Most bone marrow transplants (BMT) accompanied by total body irradiation or strong chemotherapy treatment are aimed to kill a patient’s own hematopoietic stem cells (HSC), which are functionally abnormal, and to create free space (niches) in bone marrow for fresh and healthy donor HSC. On the other hand, radiation and chemotherapy could cause severe systemic side effects and simply make the patient very sick. So far we don’t know other methods for selective and efficient depletion of host HSC.
Even radiation and strong chemotherapy conditioning can’t avoid the problem of low level of engraftment (which has a direct correlation to chimerism in the recipient), which are essential for a successful BMT and the patient’s recovery. Now, it seems like there is a tool that helps to significantly increase engraftment of the donor’s hematopoetic stem cells after BMT. A recent study by Agnieszka Czechowicz from Irving Weissman’s group at Stanford University School of Medicine provides evidence that antibodies against HSC can more gently and selectively deplete host cells and clear niches, making them available for engraftment of donor cells.

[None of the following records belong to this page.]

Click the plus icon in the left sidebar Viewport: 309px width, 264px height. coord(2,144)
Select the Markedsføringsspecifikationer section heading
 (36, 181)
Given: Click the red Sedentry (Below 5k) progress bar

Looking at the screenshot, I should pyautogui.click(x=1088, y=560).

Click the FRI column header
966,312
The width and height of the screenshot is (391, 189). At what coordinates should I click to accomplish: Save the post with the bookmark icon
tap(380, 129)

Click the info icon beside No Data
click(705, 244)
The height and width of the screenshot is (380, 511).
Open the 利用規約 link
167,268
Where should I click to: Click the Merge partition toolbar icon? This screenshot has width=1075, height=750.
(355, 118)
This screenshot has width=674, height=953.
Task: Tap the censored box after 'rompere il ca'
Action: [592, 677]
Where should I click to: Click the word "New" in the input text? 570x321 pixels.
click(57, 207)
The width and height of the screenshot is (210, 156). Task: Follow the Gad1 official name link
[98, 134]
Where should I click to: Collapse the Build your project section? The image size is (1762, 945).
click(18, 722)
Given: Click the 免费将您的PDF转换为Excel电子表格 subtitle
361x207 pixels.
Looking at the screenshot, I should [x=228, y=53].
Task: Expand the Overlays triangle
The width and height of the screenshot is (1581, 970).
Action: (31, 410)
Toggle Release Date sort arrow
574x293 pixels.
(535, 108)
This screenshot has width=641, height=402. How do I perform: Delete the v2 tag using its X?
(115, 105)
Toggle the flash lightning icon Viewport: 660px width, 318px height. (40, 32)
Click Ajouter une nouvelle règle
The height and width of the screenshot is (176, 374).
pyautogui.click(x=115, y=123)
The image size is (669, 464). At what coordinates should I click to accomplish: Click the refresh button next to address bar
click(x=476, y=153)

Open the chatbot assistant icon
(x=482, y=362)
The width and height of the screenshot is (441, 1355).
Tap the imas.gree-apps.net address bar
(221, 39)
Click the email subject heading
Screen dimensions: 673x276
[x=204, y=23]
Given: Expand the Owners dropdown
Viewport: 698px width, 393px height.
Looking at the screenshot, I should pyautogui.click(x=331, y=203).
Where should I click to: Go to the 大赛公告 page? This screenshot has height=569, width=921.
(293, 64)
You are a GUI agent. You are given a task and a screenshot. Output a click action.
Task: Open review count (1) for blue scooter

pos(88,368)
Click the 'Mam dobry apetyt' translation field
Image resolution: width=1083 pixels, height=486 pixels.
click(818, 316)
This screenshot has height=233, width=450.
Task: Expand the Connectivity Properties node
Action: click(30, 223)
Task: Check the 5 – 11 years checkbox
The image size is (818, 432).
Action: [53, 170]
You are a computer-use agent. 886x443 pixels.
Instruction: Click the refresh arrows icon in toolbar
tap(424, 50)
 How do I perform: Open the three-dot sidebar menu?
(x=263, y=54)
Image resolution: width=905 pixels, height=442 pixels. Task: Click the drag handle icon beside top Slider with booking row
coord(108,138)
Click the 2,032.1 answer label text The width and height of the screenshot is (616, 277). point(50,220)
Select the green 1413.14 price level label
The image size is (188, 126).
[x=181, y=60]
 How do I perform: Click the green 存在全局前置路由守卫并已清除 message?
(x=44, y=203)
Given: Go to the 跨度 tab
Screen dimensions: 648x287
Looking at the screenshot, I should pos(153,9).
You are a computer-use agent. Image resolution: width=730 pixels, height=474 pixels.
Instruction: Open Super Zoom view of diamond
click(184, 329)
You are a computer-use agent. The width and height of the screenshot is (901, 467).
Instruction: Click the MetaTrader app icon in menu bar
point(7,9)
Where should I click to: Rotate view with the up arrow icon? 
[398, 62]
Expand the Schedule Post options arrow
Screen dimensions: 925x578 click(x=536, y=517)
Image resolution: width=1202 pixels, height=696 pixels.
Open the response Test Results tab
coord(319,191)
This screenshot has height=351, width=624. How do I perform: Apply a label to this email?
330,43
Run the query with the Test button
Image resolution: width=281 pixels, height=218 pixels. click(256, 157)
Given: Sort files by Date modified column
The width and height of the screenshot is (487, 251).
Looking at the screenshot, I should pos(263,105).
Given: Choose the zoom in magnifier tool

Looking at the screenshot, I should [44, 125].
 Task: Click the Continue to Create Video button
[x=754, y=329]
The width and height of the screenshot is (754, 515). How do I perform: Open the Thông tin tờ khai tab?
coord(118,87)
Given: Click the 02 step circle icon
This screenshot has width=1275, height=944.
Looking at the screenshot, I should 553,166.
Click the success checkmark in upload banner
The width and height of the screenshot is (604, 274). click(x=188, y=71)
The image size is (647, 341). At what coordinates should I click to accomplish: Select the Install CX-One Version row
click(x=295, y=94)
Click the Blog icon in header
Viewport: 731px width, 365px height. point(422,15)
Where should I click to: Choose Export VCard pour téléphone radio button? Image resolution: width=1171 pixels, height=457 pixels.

The authors of the study used ACK2 (an antibody to common HSC surface marker c-kit) and showed that such treatment leads to transient removal of 98% of host’s HSC. After BMT, the chimerism of granulocytes in the mice treated by ACK2 was increased 10 times and achieved up to 90% donor cells.
Some interesting thoughs about this study:
– This kind of treatment provides us only a limited window for enhanced engraftment into available niches (amount of host’s HSC returned to nearly normal 23 days after administration).
– Donor’s chimerism after BMT in treated mice was linear (cell dose-dependent), meaning that treatment increased niche availability in bone marrow.
– Other antibody (2B8) to c-kit (but actually to the same isotype) only partially inhibit HSC compared with ACK2.
– The researchers don’t know whether or not this approach is going to work in humans, but at least they show it’s possible and I think this a great step forward, which could have a remarkable impact for BMT in clinic.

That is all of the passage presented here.